[Recorded data]
□ □ □ □
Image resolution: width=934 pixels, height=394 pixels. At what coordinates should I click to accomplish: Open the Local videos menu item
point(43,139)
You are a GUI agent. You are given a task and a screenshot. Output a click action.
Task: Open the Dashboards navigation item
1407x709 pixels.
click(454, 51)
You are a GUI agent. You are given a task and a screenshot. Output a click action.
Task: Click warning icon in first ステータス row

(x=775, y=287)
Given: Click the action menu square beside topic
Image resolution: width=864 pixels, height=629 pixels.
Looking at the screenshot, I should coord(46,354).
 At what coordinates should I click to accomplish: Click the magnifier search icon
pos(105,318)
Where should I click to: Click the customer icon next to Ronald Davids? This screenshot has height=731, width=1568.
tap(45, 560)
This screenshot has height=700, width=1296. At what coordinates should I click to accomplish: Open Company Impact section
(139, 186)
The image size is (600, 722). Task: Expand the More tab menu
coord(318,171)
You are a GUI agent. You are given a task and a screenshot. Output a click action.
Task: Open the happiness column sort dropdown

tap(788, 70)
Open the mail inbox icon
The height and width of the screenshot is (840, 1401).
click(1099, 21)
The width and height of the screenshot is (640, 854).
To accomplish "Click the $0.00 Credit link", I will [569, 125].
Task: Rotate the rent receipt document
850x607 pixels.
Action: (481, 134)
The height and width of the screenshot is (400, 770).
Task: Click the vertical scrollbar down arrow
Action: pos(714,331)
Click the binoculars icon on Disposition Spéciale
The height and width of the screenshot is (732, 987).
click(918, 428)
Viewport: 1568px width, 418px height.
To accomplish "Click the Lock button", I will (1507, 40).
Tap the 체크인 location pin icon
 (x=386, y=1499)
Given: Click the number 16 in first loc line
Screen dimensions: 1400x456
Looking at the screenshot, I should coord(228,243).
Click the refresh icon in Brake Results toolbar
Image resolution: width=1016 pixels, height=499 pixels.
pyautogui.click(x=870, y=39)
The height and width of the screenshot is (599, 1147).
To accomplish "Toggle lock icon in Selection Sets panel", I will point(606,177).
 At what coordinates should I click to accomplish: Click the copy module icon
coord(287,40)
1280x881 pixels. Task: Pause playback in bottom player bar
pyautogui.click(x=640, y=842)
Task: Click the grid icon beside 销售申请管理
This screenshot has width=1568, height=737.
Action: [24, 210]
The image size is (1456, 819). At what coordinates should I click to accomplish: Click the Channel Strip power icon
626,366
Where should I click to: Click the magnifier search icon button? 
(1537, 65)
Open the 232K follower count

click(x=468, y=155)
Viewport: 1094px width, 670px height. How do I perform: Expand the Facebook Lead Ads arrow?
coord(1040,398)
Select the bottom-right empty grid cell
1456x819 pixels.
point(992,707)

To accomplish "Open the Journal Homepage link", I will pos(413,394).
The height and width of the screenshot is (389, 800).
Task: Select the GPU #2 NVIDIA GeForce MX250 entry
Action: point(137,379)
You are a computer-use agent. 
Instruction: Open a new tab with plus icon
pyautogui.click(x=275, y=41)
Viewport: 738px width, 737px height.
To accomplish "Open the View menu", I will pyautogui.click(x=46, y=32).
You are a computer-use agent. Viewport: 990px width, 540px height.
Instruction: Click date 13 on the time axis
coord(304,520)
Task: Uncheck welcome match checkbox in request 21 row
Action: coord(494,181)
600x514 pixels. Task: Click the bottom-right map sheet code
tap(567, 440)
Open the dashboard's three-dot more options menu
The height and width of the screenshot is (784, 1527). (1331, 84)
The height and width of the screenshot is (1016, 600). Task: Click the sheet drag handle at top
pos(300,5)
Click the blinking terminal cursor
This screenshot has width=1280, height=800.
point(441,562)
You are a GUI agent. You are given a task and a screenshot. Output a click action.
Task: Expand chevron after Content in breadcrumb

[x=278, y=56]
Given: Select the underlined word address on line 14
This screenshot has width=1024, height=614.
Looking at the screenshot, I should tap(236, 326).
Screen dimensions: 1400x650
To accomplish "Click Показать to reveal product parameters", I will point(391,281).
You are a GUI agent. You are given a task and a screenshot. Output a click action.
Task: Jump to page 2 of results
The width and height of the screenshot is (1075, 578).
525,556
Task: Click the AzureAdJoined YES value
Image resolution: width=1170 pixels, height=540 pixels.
□ □ □ □
Convert every line from the start of the entries through the line holding "(x=775, y=287)", inclusive, into a JSON list of strings with one string per line. Leave out blank lines.

[
  "Image resolution: width=934 pixels, height=394 pixels. At what coordinates should I click to accomplish: Open the Local videos menu item",
  "point(43,139)",
  "You are a GUI agent. You are given a task and a screenshot. Output a click action.",
  "Task: Open the Dashboards navigation item",
  "1407x709 pixels.",
  "click(454, 51)",
  "You are a GUI agent. You are given a task and a screenshot. Output a click action.",
  "Task: Click warning icon in first ステータス row",
  "(x=775, y=287)"
]